Of all the entries below, retype only the lines from the one with "Task: Open the 전체 카테고리 dropdown" through the one with "Click the Export", exactly as they appear.

Records drawn from a dataset:
┌──

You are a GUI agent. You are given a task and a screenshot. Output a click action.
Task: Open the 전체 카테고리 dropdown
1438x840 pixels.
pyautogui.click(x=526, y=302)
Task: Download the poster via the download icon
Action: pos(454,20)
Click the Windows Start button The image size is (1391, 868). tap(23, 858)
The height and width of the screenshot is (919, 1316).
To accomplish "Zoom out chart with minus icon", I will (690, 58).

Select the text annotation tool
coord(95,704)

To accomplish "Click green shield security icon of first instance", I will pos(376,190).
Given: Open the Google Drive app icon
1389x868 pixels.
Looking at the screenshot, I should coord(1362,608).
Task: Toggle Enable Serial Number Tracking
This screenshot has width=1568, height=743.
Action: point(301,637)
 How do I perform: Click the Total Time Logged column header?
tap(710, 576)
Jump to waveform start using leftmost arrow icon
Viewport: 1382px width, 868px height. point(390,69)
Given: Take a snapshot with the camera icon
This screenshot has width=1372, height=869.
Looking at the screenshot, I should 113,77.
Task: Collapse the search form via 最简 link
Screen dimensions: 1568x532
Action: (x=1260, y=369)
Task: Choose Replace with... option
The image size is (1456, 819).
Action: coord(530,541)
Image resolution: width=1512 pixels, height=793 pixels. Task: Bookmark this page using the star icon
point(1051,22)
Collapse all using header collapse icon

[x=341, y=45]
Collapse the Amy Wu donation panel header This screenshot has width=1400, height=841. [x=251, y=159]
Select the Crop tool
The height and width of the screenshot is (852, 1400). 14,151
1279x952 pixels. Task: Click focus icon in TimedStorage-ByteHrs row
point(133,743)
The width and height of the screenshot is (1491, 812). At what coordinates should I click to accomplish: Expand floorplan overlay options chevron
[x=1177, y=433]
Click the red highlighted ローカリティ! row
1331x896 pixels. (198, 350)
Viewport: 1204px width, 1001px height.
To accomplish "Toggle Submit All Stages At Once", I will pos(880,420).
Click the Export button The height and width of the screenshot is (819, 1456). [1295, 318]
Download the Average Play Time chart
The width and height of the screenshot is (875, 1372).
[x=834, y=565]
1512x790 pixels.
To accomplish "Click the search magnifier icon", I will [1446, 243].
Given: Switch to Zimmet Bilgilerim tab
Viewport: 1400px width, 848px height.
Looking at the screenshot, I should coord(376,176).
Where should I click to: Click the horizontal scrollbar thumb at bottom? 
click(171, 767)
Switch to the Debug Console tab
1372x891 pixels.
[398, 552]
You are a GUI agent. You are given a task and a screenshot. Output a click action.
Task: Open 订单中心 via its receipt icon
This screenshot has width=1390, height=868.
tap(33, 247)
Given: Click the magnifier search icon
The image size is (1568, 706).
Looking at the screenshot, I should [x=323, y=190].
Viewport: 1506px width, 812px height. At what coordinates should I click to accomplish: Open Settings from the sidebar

└──

OUTPUT BELOW
Task: Open the 전체 카테고리 dropdown
1438x840 pixels.
pyautogui.click(x=526, y=302)
Task: Download the poster via the download icon
Action: pos(454,20)
Click the Windows Start button The image size is (1391, 868). tap(23, 858)
The height and width of the screenshot is (919, 1316).
To accomplish "Zoom out chart with minus icon", I will (690, 58).

Select the text annotation tool
coord(95,704)

To accomplish "Click green shield security icon of first instance", I will pos(376,190).
Given: Open the Google Drive app icon
1389x868 pixels.
Looking at the screenshot, I should coord(1362,608).
Task: Toggle Enable Serial Number Tracking
This screenshot has width=1568, height=743.
Action: point(301,637)
 How do I perform: Click the Total Time Logged column header?
tap(710, 576)
Jump to waveform start using leftmost arrow icon
Viewport: 1382px width, 868px height. point(390,69)
Given: Take a snapshot with the camera icon
This screenshot has width=1372, height=869.
Looking at the screenshot, I should 113,77.
Task: Collapse the search form via 最简 link
Screen dimensions: 1568x532
Action: (x=1260, y=369)
Task: Choose Replace with... option
The image size is (1456, 819).
Action: coord(530,541)
Image resolution: width=1512 pixels, height=793 pixels. Task: Bookmark this page using the star icon
point(1051,22)
Collapse all using header collapse icon

[x=341, y=45]
Collapse the Amy Wu donation panel header This screenshot has width=1400, height=841. [x=251, y=159]
Select the Crop tool
The height and width of the screenshot is (852, 1400). 14,151
1279x952 pixels. Task: Click focus icon in TimedStorage-ByteHrs row
point(133,743)
The width and height of the screenshot is (1491, 812). At what coordinates should I click to accomplish: Expand floorplan overlay options chevron
[x=1177, y=433]
Click the red highlighted ローカリティ! row
1331x896 pixels. (198, 350)
Viewport: 1204px width, 1001px height.
To accomplish "Toggle Submit All Stages At Once", I will pos(880,420).
Click the Export button The height and width of the screenshot is (819, 1456). [1295, 318]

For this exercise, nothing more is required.